Почему-то он проникся неуставными отношениями ко мне, не симпатией или нездоровой страстью – нет, тогда бы я об этом уже не смог никому рассказать, просто он стал со мной разговаривать, что запрещено внутренним распорядком. А однажды заметил: "Тебе, кстати, повезло уже тем, что ты оказался в камере с библиотекой…" – и мои протесты обрубил. – "Не надо ля-ля, знаю я своё хозяйство, просто мне пофигу, что в этом каменном мешке валяется пара испачканных бумаженций". Так я впервые услышал, что Живоглот исповедует философию пофигизма, в дальнейшем мои наблюдения подтвердили мою догадку: Живоглот – пофигист.

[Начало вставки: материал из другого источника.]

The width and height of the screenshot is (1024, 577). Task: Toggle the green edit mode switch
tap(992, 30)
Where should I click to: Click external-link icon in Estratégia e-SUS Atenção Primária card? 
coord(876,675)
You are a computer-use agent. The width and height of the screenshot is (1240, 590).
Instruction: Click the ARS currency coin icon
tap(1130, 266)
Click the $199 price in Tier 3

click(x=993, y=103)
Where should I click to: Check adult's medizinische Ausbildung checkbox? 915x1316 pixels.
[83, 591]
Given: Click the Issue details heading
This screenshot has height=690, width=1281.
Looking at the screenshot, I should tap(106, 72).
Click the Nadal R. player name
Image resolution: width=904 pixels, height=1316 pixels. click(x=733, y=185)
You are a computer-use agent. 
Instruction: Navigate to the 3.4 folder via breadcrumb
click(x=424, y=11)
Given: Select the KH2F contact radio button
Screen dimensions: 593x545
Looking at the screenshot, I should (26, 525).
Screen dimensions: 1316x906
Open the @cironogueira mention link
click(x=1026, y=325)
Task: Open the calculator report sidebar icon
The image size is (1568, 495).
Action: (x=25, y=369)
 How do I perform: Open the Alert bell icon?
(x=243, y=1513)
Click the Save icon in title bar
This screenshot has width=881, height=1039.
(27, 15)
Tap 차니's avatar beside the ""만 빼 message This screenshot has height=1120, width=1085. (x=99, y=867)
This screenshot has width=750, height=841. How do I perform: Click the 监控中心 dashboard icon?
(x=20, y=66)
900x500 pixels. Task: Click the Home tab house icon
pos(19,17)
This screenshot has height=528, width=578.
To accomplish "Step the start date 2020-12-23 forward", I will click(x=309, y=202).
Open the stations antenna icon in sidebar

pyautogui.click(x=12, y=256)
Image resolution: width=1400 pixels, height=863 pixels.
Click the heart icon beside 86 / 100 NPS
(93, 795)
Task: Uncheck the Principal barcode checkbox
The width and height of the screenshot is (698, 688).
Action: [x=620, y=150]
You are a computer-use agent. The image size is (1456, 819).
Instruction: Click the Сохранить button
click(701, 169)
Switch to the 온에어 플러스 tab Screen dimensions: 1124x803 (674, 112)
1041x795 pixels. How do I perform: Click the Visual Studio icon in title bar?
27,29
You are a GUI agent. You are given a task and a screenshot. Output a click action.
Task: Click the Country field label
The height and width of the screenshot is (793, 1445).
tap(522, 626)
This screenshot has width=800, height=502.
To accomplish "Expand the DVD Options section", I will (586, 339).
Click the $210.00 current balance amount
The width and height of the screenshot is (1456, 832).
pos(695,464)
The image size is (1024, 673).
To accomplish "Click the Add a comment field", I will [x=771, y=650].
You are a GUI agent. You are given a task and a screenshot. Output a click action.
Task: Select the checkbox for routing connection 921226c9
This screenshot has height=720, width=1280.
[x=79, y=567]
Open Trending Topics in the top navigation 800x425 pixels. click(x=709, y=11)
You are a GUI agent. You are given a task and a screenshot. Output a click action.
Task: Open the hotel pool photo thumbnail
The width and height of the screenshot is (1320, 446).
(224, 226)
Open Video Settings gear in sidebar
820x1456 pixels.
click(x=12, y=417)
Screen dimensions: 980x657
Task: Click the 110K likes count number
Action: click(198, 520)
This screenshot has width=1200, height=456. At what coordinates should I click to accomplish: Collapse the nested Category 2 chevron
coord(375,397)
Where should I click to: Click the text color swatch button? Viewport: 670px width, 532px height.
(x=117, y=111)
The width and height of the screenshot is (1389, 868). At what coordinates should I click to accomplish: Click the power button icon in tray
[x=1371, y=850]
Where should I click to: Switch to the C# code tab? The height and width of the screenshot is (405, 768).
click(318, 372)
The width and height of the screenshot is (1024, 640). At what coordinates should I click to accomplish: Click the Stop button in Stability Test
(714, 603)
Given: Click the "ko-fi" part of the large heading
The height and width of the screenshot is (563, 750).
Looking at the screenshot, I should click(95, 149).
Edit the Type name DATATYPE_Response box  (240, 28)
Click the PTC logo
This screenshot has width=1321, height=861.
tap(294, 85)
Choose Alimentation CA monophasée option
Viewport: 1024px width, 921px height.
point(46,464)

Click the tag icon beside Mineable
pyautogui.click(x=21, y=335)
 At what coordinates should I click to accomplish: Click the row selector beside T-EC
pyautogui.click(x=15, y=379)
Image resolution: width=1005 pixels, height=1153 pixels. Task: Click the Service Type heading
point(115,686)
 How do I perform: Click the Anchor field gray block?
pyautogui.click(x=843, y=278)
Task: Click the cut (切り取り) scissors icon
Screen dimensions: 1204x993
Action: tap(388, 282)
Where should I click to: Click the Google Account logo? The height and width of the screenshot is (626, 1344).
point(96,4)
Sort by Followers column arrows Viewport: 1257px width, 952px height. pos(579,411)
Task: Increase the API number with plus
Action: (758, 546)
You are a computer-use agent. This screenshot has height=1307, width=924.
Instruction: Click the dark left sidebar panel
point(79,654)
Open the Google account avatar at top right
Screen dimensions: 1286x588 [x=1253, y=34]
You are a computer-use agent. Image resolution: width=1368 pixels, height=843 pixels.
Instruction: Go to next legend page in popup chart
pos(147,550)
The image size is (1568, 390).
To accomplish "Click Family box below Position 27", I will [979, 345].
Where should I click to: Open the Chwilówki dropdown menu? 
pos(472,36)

Причем пофигизмом он страдал в форме близкой к ортодоксальной, то есть ему было пофигу практически всё. Вот на это я и собирался надавить. При очередной встрече, я начал атаку с фланга:
– Живоглот, тебе же всё пофиг?
– Да, сморчок, – "сморчком" он меня прозвал не сразу, сначала называл амебой, потом глистом, сейчас поднял в ранге до гриба.
– Тогда дай мне пару листов бумаги и вечное перо.
– Зачем это я буду напрягаться, мне же пофиг есть они у тебя или нет.
– Вот именно. Тебе пофиг, а мне нет, другими словами тебе пофиг, когда их у меня нет и тоже пофиг, когда они у меня есть, правильно?
– Пока да, слизняк, посмотрим, куда ты выведешь это рассуждение, – ого, я дорос до слизняка.
– Так вот, в случае если у меня не будет бумаги, а тебе это пофиг, я не напишу письмо родителям, тебе это тоже будет пофиг, а если у меня будет бумага и перо я смогу его написать, другими словами тебе будет пофиг, что у меня есть бумага и перо и пофиг, что я написал письмо, пока количество пофигов в обоих случаях совпадает. Но в варианте, когда я напишу письмо, тебе будет пофиг – прочитаешь ли ты его или нет, и прочитают ли его другие люди или нет, а родители точно не прочитают – они погибли, и значит, рамки твоего пофигизма расширяются.
– А мне и это пофиг! – мускулы его не дрогнули в улыбке, ему действительно было пофиг.
Вот этого-то аргумента я и боялся. Тут в диалоге появлялся большой знак "Тупик". Приходилось подключать все резервы подсознания, надсознания, внутренней эмиссии нейронов, открывать чакры и прочищать извилины озоном.
– Разумеется! – воскликнул я и улыбнулся. – Тебе и это пофиг, иначе бы ты не был настоящим пофигистом. Однако ведь ты не будешь возражать против такого моего утверждения: если границы пофигизма не расширять, то рано или поздно они будут сужаться, и, следовательно, наступит момент, когда ты уже не сможешь сказать: "А мне и это пофиг". Как тебе такая перспектива?
Живоглот задумался. Он бы мог сказать свои волшебные слова: "А мне и это пофиг", но он их не сказал, а на следующий день у меня появились бумага и вечное перо. Так я добился своего и выяснил, что Живоглот не был упёртым пофигистом, ибо упёртый пофигист долдонил бы свою мантру «а мне всё пофиг!» до своего последнего вздоха, но и мысли бы не допустил, что может быть что-то понял не так и уж слишком сузил свою область применения философии пофигизма.
Стол в камере едва позволял разместить на его поверхности лист бумаги (а пишущая рука с локтем уже не помещалась, локоть приходилось свешивать). Когда я приготовился выводить закорючки на листке, в камеру вошёл Живоглот. Он хлопнув наискось ещё чистого листа стопкой его собратьев, но уже пожелтевших, меньшего формата, бережно упакованных в прозрачную ткань (раньше такую умели делать, сейчас – нет).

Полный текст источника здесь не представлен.